According to Perceiving AI monitoring, developer Ryan Shea has launched a new platform called AI IQ (aiiq.org), placing state-of-the-art large models on the human IQ bell curve, using a single number to intuitively answer "How intelligent is this model really." Currently, the official website data shows that among the key tested models:
• GPT-5.5: 136 points (leading the list)
• Claude Opus 4.7 and Gemini 3.1 Pro: tied at 132 points
• Grok 4.3: 125 points
• Kimi K2.6: 122 points
• DeepSeek V4 Pro and Muse Spark: tied at 117 points
• Qwen3.6: 108 points
The platform's algorithm mechanism fetches the original scores of 12 benchmarks from a public leaderboard, converts them into implied IQ using a calibrated difficulty curve, then averages them across four dimensions: abstract reasoning, mathematical reasoning, programming reasoning, and academic reasoning. Dimensions with missing data are conservatively filled, and models are not made to look smarter by running fewer benchmarks. Since all underlying data comes from existing benchmarks, AI IQ itself does not conduct new tests. Its core value lies in translating scattered scores into a scale understandable at a glance for the average person.
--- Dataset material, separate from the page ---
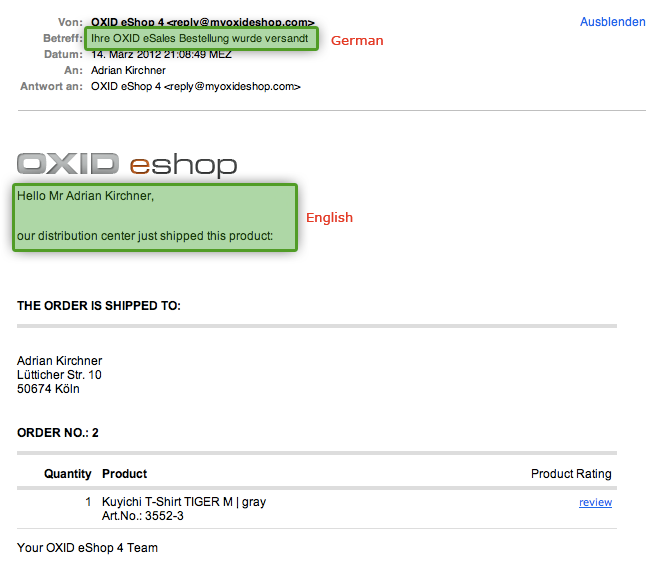Screen dimensions: 654x577
Task: Open the review link for the T-Shirt
Action: pyautogui.click(x=595, y=502)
In addition to the overall IQ rankings, the website also provides several cross-sectional views. Users can visually filter cost-effectiveness in the "IQ vs. Cost" chart or view the evolution slope of various manufacturers in the "Frontier IQ Timeline." Furthermore, the platform overlays emotional intelligence (EQ) scores measured by EQ-Bench to assess whether a model "speaks well."